## The task
Reproduce each of the entries below verbatim, keeping every line unchanged.

=======

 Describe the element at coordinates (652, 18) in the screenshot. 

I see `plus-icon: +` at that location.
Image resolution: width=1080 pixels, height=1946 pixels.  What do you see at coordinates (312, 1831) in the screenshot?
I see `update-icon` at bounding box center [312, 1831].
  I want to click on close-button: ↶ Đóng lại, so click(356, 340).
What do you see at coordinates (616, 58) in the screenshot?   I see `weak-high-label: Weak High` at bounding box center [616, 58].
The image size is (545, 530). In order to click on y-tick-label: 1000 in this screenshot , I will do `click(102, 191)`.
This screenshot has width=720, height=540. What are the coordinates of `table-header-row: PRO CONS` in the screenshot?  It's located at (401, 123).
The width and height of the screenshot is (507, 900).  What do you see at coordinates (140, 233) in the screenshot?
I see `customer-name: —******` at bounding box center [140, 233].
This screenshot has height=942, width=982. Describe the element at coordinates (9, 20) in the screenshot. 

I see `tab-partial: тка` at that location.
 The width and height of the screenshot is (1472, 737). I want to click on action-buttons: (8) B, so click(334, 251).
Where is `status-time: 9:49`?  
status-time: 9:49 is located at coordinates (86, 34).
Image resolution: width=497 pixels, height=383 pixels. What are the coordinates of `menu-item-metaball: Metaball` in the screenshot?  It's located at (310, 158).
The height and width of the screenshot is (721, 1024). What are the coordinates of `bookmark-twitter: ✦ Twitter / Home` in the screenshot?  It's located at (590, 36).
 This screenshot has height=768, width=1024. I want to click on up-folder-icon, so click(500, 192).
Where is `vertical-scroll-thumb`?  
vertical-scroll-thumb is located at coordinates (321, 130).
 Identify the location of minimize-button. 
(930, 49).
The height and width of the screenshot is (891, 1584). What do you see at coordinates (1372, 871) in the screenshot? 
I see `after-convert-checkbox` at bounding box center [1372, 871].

=======

## Expected answer
 Describe the element at coordinates (652, 18) in the screenshot. 

I see `plus-icon: +` at that location.
Image resolution: width=1080 pixels, height=1946 pixels.  What do you see at coordinates (312, 1831) in the screenshot?
I see `update-icon` at bounding box center [312, 1831].
  I want to click on close-button: ↶ Đóng lại, so click(356, 340).
What do you see at coordinates (616, 58) in the screenshot?   I see `weak-high-label: Weak High` at bounding box center [616, 58].
The image size is (545, 530). In order to click on y-tick-label: 1000 in this screenshot , I will do `click(102, 191)`.
This screenshot has width=720, height=540. What are the coordinates of `table-header-row: PRO CONS` in the screenshot?  It's located at (401, 123).
The width and height of the screenshot is (507, 900).  What do you see at coordinates (140, 233) in the screenshot?
I see `customer-name: —******` at bounding box center [140, 233].
This screenshot has height=942, width=982. Describe the element at coordinates (9, 20) in the screenshot. 

I see `tab-partial: тка` at that location.
 The width and height of the screenshot is (1472, 737). I want to click on action-buttons: (8) B, so click(334, 251).
Where is `status-time: 9:49`?  
status-time: 9:49 is located at coordinates (86, 34).
Image resolution: width=497 pixels, height=383 pixels. What are the coordinates of `menu-item-metaball: Metaball` in the screenshot?  It's located at (310, 158).
The height and width of the screenshot is (721, 1024). What are the coordinates of `bookmark-twitter: ✦ Twitter / Home` in the screenshot?  It's located at (590, 36).
 This screenshot has height=768, width=1024. I want to click on up-folder-icon, so click(500, 192).
Where is `vertical-scroll-thumb`?  
vertical-scroll-thumb is located at coordinates (321, 130).
 Identify the location of minimize-button. 
(930, 49).
The height and width of the screenshot is (891, 1584). What do you see at coordinates (1372, 871) in the screenshot? 
I see `after-convert-checkbox` at bounding box center [1372, 871].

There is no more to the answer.